### Action item
The answer should contain each record below, repeated exactly.

Saved data entries:
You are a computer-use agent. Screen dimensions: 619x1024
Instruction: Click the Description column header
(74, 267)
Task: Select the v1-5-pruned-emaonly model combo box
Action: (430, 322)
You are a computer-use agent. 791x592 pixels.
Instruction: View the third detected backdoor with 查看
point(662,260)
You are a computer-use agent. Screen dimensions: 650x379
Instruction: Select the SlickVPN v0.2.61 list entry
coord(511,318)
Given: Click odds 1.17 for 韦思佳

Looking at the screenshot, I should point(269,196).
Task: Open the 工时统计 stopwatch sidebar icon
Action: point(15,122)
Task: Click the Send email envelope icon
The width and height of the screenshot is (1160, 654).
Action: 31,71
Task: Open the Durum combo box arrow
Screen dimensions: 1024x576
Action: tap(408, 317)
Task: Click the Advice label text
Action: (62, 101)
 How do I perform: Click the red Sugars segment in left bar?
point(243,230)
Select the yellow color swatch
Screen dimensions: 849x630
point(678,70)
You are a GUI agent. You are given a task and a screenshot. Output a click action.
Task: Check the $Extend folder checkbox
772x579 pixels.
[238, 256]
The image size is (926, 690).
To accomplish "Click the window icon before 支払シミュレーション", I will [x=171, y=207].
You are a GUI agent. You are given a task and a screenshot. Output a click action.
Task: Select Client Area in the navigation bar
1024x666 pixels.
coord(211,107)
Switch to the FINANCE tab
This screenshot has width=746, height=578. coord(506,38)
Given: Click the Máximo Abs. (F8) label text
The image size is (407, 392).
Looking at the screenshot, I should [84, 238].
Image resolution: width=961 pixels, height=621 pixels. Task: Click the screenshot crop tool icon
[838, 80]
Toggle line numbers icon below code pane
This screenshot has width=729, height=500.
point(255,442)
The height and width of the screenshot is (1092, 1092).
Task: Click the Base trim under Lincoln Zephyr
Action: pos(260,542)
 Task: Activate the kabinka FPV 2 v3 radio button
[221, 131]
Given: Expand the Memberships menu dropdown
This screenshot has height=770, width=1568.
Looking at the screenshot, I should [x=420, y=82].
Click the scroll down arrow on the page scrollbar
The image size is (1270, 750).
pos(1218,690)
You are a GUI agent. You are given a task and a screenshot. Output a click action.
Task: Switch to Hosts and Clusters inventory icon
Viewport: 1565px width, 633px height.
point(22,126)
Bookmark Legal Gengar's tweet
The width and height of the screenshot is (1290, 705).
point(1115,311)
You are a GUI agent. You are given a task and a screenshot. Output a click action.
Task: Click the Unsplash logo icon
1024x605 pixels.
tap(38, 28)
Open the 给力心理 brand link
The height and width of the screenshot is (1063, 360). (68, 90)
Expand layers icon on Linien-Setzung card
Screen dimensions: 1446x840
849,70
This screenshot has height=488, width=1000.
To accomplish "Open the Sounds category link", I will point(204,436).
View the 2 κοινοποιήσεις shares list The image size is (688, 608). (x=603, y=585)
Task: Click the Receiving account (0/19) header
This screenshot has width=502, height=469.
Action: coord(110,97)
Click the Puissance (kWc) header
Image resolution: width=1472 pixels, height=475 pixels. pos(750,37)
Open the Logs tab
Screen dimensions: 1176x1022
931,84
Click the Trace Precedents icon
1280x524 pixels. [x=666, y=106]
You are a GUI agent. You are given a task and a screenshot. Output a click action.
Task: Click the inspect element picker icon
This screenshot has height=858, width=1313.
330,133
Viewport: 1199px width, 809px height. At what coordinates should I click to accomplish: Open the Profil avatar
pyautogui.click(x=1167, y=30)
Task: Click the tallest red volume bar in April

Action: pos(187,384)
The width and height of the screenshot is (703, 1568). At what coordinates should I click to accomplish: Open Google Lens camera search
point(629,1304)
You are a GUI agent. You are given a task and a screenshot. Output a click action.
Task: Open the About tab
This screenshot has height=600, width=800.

### Result of this task
You are a computer-use agent. Screen dimensions: 619x1024
Instruction: Click the Description column header
(74, 267)
Task: Select the v1-5-pruned-emaonly model combo box
Action: (430, 322)
You are a computer-use agent. 791x592 pixels.
Instruction: View the third detected backdoor with 查看
point(662,260)
You are a computer-use agent. Screen dimensions: 650x379
Instruction: Select the SlickVPN v0.2.61 list entry
coord(511,318)
Given: Click odds 1.17 for 韦思佳

Looking at the screenshot, I should point(269,196).
Task: Open the 工时统计 stopwatch sidebar icon
Action: point(15,122)
Task: Click the Send email envelope icon
The width and height of the screenshot is (1160, 654).
Action: 31,71
Task: Open the Durum combo box arrow
Screen dimensions: 1024x576
Action: tap(408, 317)
Task: Click the Advice label text
Action: (62, 101)
 How do I perform: Click the red Sugars segment in left bar?
point(243,230)
Select the yellow color swatch
Screen dimensions: 849x630
point(678,70)
You are a GUI agent. You are given a task and a screenshot. Output a click action.
Task: Check the $Extend folder checkbox
772x579 pixels.
[238, 256]
The image size is (926, 690).
To accomplish "Click the window icon before 支払シミュレーション", I will [x=171, y=207].
You are a GUI agent. You are given a task and a screenshot. Output a click action.
Task: Select Client Area in the navigation bar
1024x666 pixels.
coord(211,107)
Switch to the FINANCE tab
This screenshot has width=746, height=578. coord(506,38)
Given: Click the Máximo Abs. (F8) label text
The image size is (407, 392).
Looking at the screenshot, I should [84, 238].
Image resolution: width=961 pixels, height=621 pixels. Task: Click the screenshot crop tool icon
[838, 80]
Toggle line numbers icon below code pane
This screenshot has width=729, height=500.
point(255,442)
The height and width of the screenshot is (1092, 1092).
Task: Click the Base trim under Lincoln Zephyr
Action: pos(260,542)
 Task: Activate the kabinka FPV 2 v3 radio button
[221, 131]
Given: Expand the Memberships menu dropdown
This screenshot has height=770, width=1568.
Looking at the screenshot, I should [x=420, y=82].
Click the scroll down arrow on the page scrollbar
The image size is (1270, 750).
pos(1218,690)
You are a GUI agent. You are given a task and a screenshot. Output a click action.
Task: Switch to Hosts and Clusters inventory icon
Viewport: 1565px width, 633px height.
point(22,126)
Bookmark Legal Gengar's tweet
The width and height of the screenshot is (1290, 705).
point(1115,311)
You are a GUI agent. You are given a task and a screenshot. Output a click action.
Task: Click the Unsplash logo icon
1024x605 pixels.
tap(38, 28)
Open the 给力心理 brand link
The height and width of the screenshot is (1063, 360). (68, 90)
Expand layers icon on Linien-Setzung card
Screen dimensions: 1446x840
849,70
This screenshot has height=488, width=1000.
To accomplish "Open the Sounds category link", I will point(204,436).
View the 2 κοινοποιήσεις shares list The image size is (688, 608). (x=603, y=585)
Task: Click the Receiving account (0/19) header
This screenshot has width=502, height=469.
Action: coord(110,97)
Click the Puissance (kWc) header
Image resolution: width=1472 pixels, height=475 pixels. pos(750,37)
Open the Logs tab
Screen dimensions: 1176x1022
931,84
Click the Trace Precedents icon
1280x524 pixels. [x=666, y=106]
You are a GUI agent. You are given a task and a screenshot. Output a click action.
Task: Click the inspect element picker icon
This screenshot has height=858, width=1313.
330,133
Viewport: 1199px width, 809px height. At what coordinates should I click to accomplish: Open the Profil avatar
pyautogui.click(x=1167, y=30)
Task: Click the tallest red volume bar in April

Action: pos(187,384)
The width and height of the screenshot is (703, 1568). At what coordinates should I click to accomplish: Open Google Lens camera search
point(629,1304)
You are a GUI agent. You are given a task and a screenshot. Output a click action.
Task: Open the About tab
This screenshot has height=600, width=800.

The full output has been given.